Ipsen hinted that Cisco will likely sell its building management software suite, Mediator. She also hinted that Cisco will likely axe its household offerings.
“For building energy management, this means we are actively pursuing several strategic options for Cisco’s Network Building Mediator and Mediator Manager product line, with an emphasis on minimising the impact on current customers, partners and employees, she wrote.
“For energy management in the home, we will transition our focus from creating premise energy management devices to using the network as the platform for supporting innovative applications and architectures that will improve our customers’ value proposition in the consumer energy management market,” Ipsen wrote.
Ipsen’s comments do little to explain the main reasons why Cisco joined Microsoft and Google in exiting the home energy market.
However a likely possible explanation was suggested by Katie Fehrenbacher at GigaOm.
“Throughout 2009 and 2010, Internet companies like Microsoft, Google and even router giant Cisco launched experimental software and hardware to help building managers and home owners monitor and control their energy consumption,” Fehrenbacher wrote. “While Microsoft and Google focused on consumer-facing software, Cisco decided it would build a home-energy dashboard and also sell building-energy-management products.

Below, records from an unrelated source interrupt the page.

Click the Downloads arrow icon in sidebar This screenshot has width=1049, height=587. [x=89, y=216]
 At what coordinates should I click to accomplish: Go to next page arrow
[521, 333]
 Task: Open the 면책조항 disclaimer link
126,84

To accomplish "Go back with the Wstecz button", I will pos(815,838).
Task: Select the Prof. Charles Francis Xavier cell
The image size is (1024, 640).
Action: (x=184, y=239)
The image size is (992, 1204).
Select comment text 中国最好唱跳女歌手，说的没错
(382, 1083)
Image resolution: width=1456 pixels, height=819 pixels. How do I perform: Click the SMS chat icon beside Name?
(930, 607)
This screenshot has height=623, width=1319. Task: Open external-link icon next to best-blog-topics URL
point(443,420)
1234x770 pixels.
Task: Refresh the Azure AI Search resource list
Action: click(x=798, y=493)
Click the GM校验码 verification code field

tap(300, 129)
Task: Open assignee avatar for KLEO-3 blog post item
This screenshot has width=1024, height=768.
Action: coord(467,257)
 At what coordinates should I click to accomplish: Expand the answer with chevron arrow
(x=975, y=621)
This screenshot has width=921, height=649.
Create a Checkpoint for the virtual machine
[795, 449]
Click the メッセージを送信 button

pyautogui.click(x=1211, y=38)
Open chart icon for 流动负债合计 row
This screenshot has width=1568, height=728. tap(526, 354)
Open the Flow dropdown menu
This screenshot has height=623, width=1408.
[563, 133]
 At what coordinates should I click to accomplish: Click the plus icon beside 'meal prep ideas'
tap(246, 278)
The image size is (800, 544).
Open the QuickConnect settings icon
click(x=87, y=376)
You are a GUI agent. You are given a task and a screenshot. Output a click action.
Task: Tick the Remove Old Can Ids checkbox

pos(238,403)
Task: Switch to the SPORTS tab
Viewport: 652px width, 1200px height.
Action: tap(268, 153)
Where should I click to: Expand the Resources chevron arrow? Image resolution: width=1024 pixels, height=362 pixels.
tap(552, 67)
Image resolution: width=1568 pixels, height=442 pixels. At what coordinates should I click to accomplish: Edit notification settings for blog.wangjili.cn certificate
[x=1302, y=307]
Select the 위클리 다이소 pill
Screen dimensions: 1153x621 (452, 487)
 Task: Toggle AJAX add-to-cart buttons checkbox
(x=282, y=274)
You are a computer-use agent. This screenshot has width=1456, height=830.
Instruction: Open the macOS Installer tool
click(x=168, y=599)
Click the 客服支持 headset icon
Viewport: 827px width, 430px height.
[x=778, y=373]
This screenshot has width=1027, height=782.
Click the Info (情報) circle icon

“But now, 12 to 24 months later, all three of these players have ultimately made the decision to abandon those projects,” she wrote. Fehrenbacher said that Google’s PowerMeter and Microsoft’s Holm were minor projects, but basically they were shut down because of lack of consumer interest.
“Ultimately Google and Microsoft shut down PowerMeter and Hohm, partly because not enough consumers signed up to use the service. The tools were free and easily available on their websites, but at this point consumers just lack the fundamental interest in spending time managing their home energy consumption,” she wrote.
“Cisco was selling its home energy controller through utilities rather than to consumers, but it indirectly faced this problem, too. I’m not sure what Cisco found via its pilot projects, but it likely wasn’t overwhelming consumer interest in the dashboard,” she wrote.
Of course it does not help that Cisco is currently undergoing a painful restructuring.
This includes streamlining its sales, services and engineering units, getting rid of businesses that do not address Cisco’s key markets (it axed its profitable Flip video camera unit), and reducing the workforce by about nine percent by cutting about 6,500 jobs.
The goal is to cut $1 billion (£615m) in annual operating expenses and the result will be a more competitive and more focused Cisco.